To drive this idea home, let's consider a piece of technology that's gone through rapid development over the past few decades and is very close to most college students' hearts: the mobile. The first commercial mobile phone was the Motorola Dynatac 8000x, released in 1983. This product weighed 1.5 lbs (0.75 kg), had a battery life of 30 minutes, and cost about $4000! It couldn't fit in your pocket. It served really one purpose: to allow the consumer to make mobile phone calls.

Over the next few decades the mobile phone developed into something much different. Current models like the iPhone 14 or Samsung Galaxy S22 (not shown in Figure 1.6.1) now fit easily in your pocket, cost and weigh an order of magnitude less than the Dynatec 8000x, and have a battery that can last a full day. Importantly, it's become much more than a phone, and has now displaced dozens of technologies that required separate devices in the past. It's been one of the most highly disruptive and displacive technologies ever created and - of course - many of the capabilities of this device have been enabled by advances in materials.

The evolution of the mobile phone. From <usell.com>, apparently.

Figure 1.6.1 The evolution of the mobile phone. From , apparently.

Exercise 1.6.1: MSE and Displacive Technology
Not Currently Assigned

  1. The current embodiment of the cell phone has displaced many old technologies. Come up with a list of technologies or devices that are obsolete (or near obsolete) now that so many functions are possible with contemporary mobile devices.

    If you have time and are interested, try to figure out what materials advances (there almost always is one) that enabled the displacement of some of the technologies on your list

    Spend about 5 minutes on this exercise. An example solution for the compass is provided.

What Materials Scientists and Engineers Do?

So - what do practicing materials scientists and engineers do? They explore the connections within the paradigm (processing-structure, structure-properties, properties-performance) to design, discover, characterize, and implement new materials. They do this using theory, experimentation, computer simulations, and data science. Many large technology companies (Apple, Samsung, Tesla, SpaceX, Boeing, Johnson and Johnson, Abbott, Dow-Corning, 3M, etc.) have Material Science divisions that are central to their operations. (Indeed, Dow-Corning calls itself "The Materials Science Company".)

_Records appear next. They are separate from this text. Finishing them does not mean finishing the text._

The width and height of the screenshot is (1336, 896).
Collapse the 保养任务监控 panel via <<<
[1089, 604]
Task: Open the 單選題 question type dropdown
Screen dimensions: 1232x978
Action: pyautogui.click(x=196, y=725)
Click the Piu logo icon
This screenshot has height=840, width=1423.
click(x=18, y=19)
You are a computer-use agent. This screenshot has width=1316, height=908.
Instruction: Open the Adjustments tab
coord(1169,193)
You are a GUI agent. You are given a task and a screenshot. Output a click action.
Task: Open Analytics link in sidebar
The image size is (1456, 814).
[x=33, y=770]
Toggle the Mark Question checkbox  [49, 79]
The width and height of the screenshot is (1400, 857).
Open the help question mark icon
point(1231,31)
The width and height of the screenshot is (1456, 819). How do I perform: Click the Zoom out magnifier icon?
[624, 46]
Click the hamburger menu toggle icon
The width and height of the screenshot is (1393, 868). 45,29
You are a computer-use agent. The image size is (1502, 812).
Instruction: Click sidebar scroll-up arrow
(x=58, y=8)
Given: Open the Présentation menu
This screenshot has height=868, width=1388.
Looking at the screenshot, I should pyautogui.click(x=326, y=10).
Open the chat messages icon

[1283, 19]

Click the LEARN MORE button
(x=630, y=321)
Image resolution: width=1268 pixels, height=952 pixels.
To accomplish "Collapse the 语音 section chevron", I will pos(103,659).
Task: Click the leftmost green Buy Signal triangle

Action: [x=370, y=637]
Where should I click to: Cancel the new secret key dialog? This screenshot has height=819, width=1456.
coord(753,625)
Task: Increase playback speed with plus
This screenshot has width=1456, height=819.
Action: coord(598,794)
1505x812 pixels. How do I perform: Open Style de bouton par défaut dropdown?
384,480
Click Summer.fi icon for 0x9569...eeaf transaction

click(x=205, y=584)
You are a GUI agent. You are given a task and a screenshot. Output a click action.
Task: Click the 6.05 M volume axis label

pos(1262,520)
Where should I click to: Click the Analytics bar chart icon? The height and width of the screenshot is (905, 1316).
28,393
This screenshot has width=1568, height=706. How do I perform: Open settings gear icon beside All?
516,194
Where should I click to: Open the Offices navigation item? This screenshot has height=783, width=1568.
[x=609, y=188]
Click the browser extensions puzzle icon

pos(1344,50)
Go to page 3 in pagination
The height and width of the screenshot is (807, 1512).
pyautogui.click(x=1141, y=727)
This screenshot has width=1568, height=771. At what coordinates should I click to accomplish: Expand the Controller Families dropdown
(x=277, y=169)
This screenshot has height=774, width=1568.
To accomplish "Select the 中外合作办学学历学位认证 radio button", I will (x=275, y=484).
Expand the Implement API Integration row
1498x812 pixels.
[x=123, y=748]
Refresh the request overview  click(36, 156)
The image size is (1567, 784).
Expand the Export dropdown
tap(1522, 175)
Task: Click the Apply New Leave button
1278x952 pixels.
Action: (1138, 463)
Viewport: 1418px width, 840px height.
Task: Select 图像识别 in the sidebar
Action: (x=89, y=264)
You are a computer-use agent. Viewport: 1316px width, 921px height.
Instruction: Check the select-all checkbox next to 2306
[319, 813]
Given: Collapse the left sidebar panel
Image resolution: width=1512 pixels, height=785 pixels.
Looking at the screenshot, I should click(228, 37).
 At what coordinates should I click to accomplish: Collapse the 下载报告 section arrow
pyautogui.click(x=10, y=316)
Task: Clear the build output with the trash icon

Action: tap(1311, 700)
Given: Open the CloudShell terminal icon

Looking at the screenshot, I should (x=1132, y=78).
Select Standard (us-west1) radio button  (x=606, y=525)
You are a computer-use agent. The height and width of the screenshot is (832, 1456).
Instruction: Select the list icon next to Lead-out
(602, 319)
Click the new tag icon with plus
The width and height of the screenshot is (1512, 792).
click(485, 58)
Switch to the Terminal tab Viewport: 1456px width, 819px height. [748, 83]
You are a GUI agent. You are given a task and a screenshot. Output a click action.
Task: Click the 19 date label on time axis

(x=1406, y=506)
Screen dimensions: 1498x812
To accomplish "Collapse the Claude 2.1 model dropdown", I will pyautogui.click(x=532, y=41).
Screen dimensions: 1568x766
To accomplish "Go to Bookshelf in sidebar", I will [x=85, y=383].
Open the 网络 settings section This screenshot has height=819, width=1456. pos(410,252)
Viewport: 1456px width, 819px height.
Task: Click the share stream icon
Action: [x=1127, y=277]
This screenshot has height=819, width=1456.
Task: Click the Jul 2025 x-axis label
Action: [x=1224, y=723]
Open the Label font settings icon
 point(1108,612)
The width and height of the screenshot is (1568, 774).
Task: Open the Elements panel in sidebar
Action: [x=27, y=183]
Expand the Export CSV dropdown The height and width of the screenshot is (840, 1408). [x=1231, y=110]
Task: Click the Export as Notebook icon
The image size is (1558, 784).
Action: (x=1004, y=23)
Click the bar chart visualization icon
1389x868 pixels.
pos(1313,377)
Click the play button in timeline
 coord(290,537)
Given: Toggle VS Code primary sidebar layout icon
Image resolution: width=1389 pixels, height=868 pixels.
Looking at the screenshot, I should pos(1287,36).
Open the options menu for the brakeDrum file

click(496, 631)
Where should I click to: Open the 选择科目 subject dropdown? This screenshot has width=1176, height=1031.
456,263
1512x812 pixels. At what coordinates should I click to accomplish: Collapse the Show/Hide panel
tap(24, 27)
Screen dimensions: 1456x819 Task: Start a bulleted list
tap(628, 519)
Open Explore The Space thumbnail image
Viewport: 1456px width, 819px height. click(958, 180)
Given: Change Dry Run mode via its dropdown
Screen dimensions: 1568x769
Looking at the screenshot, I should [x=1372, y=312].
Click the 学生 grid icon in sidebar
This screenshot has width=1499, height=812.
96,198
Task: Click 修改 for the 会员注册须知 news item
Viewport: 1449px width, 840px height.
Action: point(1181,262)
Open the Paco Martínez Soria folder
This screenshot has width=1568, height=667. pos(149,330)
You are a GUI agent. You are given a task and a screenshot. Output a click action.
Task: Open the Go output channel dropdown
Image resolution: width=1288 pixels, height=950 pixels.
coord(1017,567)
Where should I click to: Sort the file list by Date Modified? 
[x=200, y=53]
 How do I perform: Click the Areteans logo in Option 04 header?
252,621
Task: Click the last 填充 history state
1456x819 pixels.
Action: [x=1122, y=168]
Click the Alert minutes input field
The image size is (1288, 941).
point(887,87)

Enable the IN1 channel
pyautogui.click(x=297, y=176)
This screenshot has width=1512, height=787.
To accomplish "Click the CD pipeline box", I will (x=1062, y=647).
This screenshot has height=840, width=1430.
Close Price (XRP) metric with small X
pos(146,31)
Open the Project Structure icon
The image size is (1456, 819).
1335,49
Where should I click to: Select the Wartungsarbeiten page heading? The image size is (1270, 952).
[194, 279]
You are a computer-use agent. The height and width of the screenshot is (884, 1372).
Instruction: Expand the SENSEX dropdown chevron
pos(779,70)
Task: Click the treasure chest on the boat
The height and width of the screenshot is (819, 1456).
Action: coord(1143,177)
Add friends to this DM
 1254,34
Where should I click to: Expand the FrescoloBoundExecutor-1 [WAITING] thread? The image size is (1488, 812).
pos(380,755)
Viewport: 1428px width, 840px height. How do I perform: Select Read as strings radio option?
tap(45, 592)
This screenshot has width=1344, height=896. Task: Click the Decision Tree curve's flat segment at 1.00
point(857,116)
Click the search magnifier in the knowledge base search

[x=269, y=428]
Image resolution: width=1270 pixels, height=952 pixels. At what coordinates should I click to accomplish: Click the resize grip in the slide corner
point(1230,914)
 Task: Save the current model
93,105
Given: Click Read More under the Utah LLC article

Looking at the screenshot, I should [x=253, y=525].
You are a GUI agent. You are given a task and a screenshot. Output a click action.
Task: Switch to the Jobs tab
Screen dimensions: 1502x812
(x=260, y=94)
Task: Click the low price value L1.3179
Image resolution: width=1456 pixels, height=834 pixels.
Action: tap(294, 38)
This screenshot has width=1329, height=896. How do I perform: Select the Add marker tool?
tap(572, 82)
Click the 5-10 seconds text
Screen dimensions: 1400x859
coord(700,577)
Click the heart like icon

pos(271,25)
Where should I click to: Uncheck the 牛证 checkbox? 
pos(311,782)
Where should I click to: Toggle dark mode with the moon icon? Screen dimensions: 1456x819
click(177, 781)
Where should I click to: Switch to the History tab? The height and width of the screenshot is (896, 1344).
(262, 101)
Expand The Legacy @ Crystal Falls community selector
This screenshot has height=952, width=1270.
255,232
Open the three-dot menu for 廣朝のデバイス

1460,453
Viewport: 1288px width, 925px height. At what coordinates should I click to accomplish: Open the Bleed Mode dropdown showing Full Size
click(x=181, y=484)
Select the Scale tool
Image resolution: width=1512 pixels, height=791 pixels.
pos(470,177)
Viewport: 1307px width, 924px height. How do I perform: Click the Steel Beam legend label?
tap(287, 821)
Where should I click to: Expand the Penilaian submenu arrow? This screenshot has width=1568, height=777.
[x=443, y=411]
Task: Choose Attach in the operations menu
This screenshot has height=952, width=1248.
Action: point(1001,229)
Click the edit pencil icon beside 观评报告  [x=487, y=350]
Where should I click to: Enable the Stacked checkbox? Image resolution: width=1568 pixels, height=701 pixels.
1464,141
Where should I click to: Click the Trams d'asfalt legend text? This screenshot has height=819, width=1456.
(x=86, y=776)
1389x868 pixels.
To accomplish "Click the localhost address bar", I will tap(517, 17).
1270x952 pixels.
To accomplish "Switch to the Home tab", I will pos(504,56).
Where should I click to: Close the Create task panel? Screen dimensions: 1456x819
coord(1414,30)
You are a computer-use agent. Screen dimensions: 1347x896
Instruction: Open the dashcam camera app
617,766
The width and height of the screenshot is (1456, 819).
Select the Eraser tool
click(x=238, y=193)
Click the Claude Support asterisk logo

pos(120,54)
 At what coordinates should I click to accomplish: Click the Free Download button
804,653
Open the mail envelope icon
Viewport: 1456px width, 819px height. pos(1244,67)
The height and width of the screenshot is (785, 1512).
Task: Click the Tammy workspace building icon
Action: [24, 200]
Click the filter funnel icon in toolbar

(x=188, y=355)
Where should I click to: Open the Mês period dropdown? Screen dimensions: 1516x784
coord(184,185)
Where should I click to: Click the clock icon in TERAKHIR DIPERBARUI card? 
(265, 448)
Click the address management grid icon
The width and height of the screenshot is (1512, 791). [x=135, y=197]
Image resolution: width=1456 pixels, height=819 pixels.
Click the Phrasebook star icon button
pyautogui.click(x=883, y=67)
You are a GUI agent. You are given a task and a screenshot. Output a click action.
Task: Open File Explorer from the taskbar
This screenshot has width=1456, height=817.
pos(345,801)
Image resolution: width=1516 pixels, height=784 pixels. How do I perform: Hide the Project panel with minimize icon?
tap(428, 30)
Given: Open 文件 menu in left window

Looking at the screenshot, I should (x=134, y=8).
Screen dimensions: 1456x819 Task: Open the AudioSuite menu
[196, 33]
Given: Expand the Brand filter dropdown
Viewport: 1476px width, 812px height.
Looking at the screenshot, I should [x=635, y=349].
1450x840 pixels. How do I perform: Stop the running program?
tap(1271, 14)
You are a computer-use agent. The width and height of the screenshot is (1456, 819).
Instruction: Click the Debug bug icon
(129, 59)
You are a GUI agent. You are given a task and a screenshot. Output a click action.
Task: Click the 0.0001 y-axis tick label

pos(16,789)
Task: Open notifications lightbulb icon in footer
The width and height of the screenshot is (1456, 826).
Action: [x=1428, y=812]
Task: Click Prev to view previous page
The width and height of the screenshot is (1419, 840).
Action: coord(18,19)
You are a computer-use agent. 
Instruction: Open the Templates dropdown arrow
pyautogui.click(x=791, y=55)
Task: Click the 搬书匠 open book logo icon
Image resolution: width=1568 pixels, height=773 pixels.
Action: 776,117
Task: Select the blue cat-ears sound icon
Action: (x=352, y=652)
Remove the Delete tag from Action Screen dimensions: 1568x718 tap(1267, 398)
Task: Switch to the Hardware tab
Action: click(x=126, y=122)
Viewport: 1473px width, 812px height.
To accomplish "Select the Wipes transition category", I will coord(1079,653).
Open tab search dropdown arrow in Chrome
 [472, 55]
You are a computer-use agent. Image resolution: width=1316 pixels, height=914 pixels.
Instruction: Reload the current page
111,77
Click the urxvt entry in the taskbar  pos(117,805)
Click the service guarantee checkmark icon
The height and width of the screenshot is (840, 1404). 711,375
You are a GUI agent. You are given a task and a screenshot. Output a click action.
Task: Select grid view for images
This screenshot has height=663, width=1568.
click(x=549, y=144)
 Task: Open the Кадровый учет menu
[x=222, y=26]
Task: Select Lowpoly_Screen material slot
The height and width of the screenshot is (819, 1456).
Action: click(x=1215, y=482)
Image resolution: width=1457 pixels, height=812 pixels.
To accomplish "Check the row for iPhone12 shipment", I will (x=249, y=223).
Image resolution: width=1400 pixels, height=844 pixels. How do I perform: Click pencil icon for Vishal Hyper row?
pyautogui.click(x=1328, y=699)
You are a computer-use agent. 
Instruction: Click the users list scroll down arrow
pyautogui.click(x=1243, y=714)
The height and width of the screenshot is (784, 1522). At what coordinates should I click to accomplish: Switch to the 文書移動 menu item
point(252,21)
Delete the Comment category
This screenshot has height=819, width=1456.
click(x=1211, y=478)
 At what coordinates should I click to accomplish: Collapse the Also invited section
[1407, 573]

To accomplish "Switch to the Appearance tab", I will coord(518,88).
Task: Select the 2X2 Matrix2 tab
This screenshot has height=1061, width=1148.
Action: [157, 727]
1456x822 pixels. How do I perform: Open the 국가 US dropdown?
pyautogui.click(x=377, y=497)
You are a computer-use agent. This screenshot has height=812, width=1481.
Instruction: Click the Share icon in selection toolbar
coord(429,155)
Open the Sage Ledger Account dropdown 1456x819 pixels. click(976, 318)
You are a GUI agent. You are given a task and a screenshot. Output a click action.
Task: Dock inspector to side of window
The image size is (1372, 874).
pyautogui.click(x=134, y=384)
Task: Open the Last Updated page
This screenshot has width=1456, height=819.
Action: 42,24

What separates materials scientists and engineers from their engineering counterparts is that they focus on the material itself, not exactly the fabricated product. So, while a civil engineer may come up with a design for a bridge that uses concrete and steel, the materials scientists design, produce, and test the concrete and steel. A biomedical engineer may conceive of a new implantable device to host insulin-producing pancreatic cells for people with diabetes, the materials engineer figures out what material will serve to host the cells while being biocompatible, vascularizable, and protect the islet cells from destructive immune response. The list goes on - in short, if there's a material in the technology, there's a materials engineer behind it.

For this reason, MSE is a tremendously interdisciplinary field. You can do MSE in robotics, medicine, aerospace, product design, renewable energy, sports - whatever!